>> START Data lines

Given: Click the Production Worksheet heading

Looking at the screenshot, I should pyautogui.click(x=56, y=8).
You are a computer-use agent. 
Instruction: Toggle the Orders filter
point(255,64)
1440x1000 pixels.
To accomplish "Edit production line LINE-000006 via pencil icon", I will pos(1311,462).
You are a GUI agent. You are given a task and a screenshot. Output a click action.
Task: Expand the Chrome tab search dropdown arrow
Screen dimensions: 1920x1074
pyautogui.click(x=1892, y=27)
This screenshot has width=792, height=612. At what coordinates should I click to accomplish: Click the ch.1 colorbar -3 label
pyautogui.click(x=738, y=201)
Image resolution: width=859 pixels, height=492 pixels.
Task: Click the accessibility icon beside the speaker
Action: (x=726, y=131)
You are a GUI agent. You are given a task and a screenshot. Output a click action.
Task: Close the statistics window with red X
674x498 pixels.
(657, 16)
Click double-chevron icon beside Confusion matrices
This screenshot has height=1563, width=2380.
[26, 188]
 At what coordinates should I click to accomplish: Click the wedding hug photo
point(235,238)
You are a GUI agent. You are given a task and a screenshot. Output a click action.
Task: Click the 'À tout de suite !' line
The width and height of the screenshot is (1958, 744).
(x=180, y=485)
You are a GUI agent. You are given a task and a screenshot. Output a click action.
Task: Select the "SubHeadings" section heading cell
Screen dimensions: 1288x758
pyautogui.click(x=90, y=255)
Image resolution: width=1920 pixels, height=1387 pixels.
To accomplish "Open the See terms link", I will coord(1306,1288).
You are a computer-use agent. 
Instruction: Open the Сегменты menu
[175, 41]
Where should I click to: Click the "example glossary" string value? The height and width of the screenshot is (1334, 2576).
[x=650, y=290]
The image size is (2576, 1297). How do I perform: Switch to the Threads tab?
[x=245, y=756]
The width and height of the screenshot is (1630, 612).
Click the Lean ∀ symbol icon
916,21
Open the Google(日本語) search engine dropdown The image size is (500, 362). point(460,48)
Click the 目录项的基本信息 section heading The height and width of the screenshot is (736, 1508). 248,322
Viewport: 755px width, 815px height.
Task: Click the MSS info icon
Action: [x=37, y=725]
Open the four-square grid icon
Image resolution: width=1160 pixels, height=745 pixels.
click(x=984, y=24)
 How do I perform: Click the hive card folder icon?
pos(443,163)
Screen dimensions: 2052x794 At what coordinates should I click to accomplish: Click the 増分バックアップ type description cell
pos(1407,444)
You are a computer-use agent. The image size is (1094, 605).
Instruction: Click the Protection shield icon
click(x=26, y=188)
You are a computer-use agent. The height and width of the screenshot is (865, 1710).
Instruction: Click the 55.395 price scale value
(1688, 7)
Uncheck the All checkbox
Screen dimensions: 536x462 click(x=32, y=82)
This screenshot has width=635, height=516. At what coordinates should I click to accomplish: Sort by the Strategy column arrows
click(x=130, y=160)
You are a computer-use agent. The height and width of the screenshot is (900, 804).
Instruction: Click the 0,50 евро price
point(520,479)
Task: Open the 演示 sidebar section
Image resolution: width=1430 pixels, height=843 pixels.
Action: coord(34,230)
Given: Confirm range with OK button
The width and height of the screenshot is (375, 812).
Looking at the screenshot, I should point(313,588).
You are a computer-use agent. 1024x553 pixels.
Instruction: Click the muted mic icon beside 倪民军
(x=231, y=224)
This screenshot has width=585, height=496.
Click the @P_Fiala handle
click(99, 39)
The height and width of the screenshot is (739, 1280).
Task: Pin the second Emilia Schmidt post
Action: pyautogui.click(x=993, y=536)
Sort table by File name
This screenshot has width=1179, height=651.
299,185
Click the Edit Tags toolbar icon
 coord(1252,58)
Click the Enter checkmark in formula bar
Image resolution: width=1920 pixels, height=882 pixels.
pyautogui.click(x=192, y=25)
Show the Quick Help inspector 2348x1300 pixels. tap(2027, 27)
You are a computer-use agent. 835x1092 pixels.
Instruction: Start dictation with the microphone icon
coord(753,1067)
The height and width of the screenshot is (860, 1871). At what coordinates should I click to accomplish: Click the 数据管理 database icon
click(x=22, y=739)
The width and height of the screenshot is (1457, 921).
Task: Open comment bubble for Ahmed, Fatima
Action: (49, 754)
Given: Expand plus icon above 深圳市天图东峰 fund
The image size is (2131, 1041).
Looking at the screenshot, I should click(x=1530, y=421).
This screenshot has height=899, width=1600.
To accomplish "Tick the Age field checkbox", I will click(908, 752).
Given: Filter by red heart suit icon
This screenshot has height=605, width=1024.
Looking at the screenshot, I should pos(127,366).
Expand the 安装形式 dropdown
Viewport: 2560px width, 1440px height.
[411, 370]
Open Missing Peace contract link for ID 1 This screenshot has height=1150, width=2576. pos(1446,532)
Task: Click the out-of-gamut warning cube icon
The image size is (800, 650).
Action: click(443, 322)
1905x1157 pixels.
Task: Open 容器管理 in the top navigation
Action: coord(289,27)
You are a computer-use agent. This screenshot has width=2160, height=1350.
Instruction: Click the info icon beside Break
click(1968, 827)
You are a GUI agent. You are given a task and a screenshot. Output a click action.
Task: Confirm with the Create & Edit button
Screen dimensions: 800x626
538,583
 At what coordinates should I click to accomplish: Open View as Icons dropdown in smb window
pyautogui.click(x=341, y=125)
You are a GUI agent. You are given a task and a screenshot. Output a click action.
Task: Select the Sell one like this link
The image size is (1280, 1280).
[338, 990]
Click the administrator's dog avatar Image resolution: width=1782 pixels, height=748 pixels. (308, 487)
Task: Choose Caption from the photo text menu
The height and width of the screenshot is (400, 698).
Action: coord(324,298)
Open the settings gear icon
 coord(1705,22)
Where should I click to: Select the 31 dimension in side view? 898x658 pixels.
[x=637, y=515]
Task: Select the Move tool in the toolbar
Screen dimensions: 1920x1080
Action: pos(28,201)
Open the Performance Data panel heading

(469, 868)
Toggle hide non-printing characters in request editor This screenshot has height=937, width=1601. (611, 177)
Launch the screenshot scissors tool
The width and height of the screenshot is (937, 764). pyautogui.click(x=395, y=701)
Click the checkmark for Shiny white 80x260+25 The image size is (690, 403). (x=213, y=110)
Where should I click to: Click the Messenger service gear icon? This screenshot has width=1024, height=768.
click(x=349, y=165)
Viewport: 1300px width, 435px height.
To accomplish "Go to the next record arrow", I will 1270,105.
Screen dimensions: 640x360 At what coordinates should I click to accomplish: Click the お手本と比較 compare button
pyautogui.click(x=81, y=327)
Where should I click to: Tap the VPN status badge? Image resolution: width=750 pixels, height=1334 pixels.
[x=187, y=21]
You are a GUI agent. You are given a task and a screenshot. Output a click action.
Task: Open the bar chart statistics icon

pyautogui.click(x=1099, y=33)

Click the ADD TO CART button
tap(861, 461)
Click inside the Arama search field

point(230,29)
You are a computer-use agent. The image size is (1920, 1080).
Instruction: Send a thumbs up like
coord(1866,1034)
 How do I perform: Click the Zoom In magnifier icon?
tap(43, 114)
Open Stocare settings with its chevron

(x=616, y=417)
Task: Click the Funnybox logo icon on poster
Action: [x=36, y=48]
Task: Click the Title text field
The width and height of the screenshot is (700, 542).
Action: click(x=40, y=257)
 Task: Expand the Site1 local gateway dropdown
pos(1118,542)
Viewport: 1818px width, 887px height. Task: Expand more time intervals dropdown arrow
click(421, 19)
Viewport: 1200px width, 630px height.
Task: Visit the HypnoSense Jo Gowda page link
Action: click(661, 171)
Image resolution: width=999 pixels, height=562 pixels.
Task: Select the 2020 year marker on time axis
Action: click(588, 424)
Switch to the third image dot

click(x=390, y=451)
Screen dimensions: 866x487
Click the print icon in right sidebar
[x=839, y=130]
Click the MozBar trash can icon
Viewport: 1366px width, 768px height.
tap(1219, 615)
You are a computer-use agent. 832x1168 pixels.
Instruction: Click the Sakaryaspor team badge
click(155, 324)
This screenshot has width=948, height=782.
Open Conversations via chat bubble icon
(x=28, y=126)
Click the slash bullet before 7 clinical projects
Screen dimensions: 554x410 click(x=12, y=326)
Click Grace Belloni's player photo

>> END Data lines

▶ [Directions]: In the data above, how many lines contain the string "Instruction"? Case matters. Reply with the number alone.

▶ [Reply to the task]: 10